If Neil Hammerschlag (BSc 2002 UC) is at the beach and someone yells “Shark!” he will run into, not out of, the water. But don’t call him an adrenalin junkie. “Foremost, I’m a scientist and a conservationist,” says the 25-year-old marine biologist. “I do some fantastic and wild things with sharks, but what people don’t see is that for every one hour I spend in the water there are 24 hours behind a desk.”

His fascination with the fish near the top of the marine food chain goes back to his early childhood in South Africa, where he would sit and watch sharks being hauled in on nets that had been spread out to protect swimmers. The Hammerschlag family moved to Thornhill, Ont., when Neil was seven, and he later studied ecology and zoology at U of T. On school holidays, he volunteered in shark-research projects.

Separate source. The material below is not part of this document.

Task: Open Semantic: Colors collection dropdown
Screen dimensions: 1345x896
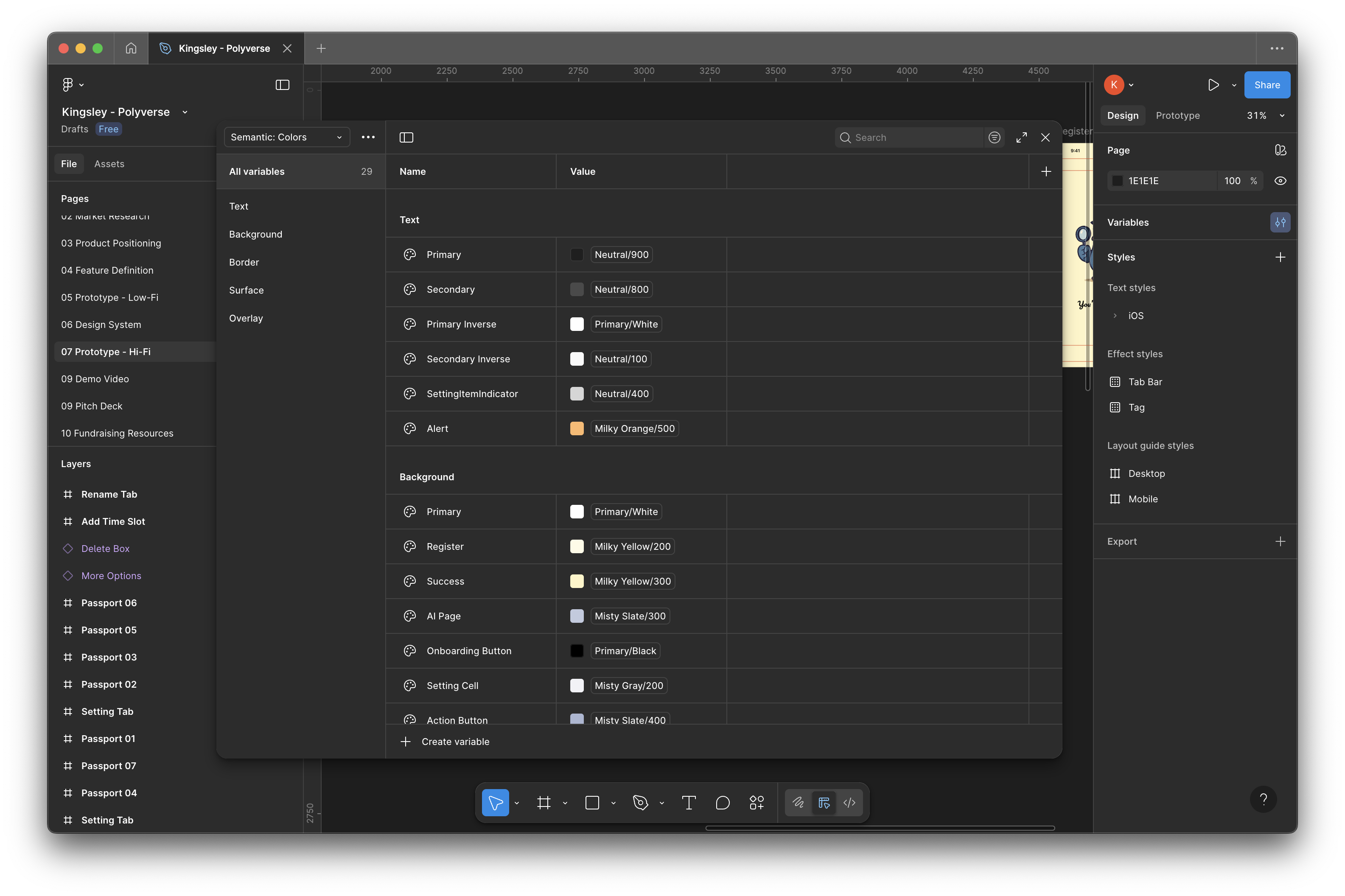Action: pos(286,137)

Hammerschlag studied white sharks – of Jaws fame – for his master’s degree at Nova Southeastern University Oceanographic Center in Dania Beach, Fl. He is now a biologist at ReefQuest Centre for Shark Research in Hollywood, Fl., and a research associate for the PEW Institute for Ocean Science in Miami. This fall, he’ll begin his PhD at the University of Miami where he’ll focus on strategies to rebuild declining shark populations around the world.

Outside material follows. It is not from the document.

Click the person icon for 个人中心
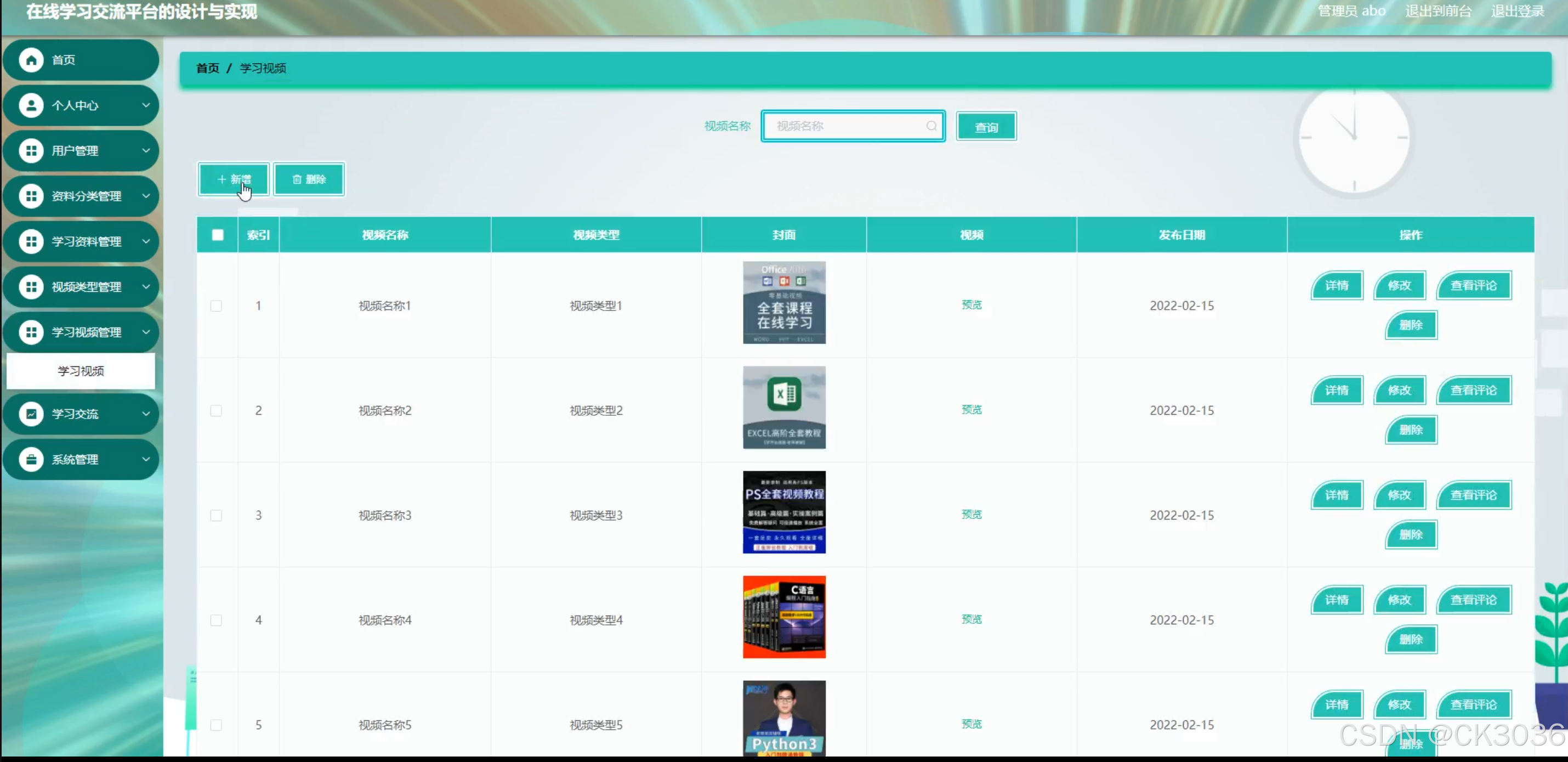1568x762 pixels. (31, 105)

Hammerschlag feels awe and respect rather than fear around sharks, but doesn’t pretend to be blasé about his work. “Imagine what it’s like being in a boat watching 2,000 pounds of power suddenly fly out of the water with a seal in its mouth,” he says, describing his recent research on sharks’ predatory behaviour. “The only way you can deal with it, as many times as you see it, is to just scream.”